BeauJo’s is Godawful. good god almighty son
Locale is solid
BeauJo’s is Godawful. good god almighty son
Locale is solid
Pizzeria Locale? Please I don't want to cut my own pizza.
Or Hollywood
You don't know Him.
Chicago's Best Pizza
Snarf Burger (not that great) wrote:
Everyone talks about how the winters here are mild. Not really true. If it's not freezing and you get a warm day here, the WIND BLOWS 40-60mph. I looked this up, Boulder is one of the windiest cities in the US. I've never had to run on a treadmill because it was too windy until I came here. Try doing a track workout in 25mph sustained winds, nightmare.
who would've thought that a city right next to a bunch of mountains would be windy???? geography 101 bro. and if you're complaining about it being in the 40s for more than 50% of the winter then you're so soft. we've had maybe, what,
Somehow Cali Pizza Kitchen is still around.
Snarf Burger (not that great) wrote:
If it's not freezing and you get a warm day here, the WIND BLOWS 40-60mph. I looked this up, Boulder is one of the windiest cities in the US. I've never had to run on a treadmill because it was too windy until I came here. Try doing a track workout in 25mph sustained winds, nightmare.
Looks like it was strong enough to blow a shitton of sand right up your vag.

— RECORDS PROVIDED —
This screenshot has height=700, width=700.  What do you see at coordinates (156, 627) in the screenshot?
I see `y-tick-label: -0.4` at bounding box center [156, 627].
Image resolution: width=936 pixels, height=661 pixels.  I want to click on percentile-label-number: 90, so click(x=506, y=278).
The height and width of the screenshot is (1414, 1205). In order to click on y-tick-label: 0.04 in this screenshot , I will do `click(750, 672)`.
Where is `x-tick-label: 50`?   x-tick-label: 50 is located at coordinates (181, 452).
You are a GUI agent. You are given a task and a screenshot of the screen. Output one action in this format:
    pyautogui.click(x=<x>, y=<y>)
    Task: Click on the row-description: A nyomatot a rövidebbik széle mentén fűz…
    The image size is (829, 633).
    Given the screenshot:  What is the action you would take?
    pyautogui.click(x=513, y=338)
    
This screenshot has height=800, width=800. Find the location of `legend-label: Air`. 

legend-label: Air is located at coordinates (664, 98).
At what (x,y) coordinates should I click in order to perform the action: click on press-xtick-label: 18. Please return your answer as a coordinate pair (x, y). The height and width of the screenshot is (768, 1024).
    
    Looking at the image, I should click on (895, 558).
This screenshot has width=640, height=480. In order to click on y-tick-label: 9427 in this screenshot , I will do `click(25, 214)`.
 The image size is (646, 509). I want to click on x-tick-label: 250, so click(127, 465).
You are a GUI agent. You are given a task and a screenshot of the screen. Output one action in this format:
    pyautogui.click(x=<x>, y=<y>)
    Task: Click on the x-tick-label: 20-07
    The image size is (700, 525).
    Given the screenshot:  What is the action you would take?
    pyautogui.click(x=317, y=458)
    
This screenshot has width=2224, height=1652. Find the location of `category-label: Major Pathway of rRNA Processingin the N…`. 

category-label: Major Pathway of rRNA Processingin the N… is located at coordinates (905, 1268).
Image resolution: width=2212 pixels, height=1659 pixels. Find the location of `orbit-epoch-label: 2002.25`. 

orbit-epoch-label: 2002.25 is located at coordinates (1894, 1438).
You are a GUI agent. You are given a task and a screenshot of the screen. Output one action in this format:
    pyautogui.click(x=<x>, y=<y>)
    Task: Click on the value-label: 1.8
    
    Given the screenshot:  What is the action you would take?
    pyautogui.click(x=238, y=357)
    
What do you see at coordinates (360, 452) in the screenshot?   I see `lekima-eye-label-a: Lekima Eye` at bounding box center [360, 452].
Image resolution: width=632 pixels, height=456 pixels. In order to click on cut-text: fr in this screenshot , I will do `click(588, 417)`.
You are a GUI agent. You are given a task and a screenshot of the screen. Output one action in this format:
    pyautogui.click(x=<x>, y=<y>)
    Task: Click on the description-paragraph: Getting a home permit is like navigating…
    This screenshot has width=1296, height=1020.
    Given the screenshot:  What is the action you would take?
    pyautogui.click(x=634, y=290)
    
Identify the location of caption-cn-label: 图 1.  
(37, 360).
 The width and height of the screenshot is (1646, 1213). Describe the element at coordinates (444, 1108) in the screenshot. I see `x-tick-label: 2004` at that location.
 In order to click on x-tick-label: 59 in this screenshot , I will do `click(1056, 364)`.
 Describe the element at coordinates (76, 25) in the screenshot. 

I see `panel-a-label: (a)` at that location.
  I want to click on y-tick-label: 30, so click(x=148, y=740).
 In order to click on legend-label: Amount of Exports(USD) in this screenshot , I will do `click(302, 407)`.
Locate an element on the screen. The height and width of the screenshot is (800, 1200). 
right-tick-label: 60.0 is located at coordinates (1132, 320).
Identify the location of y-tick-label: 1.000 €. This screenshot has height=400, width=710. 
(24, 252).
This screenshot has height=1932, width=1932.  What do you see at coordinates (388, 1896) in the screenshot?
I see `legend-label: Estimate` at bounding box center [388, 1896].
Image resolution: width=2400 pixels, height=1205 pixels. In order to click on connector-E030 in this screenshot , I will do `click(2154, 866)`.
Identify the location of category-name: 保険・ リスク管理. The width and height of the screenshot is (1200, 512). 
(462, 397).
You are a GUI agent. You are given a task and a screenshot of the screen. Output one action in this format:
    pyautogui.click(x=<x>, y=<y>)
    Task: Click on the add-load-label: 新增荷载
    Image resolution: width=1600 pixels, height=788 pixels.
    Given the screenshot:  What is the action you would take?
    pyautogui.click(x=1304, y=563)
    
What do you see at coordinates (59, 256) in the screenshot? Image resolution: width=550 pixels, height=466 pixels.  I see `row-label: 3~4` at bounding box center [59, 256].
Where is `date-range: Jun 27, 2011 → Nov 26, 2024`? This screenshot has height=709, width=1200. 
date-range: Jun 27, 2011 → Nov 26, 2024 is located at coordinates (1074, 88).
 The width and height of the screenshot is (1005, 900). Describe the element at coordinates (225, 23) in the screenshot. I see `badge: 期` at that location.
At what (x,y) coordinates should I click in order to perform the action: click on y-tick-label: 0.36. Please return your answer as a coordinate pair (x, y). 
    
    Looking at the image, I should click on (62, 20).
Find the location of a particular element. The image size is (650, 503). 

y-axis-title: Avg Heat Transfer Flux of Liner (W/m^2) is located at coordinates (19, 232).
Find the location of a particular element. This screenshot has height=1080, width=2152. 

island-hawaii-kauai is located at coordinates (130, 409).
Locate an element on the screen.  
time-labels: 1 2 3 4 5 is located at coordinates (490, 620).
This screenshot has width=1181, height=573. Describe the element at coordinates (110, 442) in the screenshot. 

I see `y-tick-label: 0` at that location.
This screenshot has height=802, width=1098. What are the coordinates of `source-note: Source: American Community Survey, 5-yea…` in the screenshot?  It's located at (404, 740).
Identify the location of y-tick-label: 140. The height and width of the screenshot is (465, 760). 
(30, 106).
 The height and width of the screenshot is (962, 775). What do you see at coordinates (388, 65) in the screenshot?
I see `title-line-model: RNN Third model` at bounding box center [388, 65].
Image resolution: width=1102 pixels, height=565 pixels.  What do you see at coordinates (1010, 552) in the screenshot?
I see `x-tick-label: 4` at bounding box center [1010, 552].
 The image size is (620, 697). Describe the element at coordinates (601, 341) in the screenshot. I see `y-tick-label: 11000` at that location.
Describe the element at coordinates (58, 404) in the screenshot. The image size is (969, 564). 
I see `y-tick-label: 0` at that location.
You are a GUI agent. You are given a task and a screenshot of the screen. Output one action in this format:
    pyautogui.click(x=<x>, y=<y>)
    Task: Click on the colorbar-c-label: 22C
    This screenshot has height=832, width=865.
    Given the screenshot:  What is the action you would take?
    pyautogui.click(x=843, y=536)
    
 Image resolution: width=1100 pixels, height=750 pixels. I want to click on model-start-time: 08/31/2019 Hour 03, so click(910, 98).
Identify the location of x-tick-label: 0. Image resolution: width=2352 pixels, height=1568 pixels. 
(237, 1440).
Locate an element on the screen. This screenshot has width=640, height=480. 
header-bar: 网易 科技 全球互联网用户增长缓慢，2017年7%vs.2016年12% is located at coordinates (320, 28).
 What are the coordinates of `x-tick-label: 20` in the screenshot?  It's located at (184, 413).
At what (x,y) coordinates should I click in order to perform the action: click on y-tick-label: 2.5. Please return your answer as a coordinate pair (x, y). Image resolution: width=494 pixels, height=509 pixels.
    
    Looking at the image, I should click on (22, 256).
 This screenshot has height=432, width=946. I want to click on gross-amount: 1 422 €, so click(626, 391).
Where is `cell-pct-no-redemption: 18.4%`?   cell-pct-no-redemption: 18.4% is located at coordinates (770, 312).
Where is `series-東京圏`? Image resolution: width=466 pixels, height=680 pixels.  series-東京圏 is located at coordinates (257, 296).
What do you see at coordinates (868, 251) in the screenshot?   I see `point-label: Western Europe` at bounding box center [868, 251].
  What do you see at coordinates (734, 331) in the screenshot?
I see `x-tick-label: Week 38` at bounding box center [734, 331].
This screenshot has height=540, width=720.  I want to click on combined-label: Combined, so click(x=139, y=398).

— TASK PROMPT —
Please answer from the forum thread: which city does one poster call one of the windiest in the US? The listing is separate material and has no connection to the forum thread.

— FINAL ANSWER —
Boulder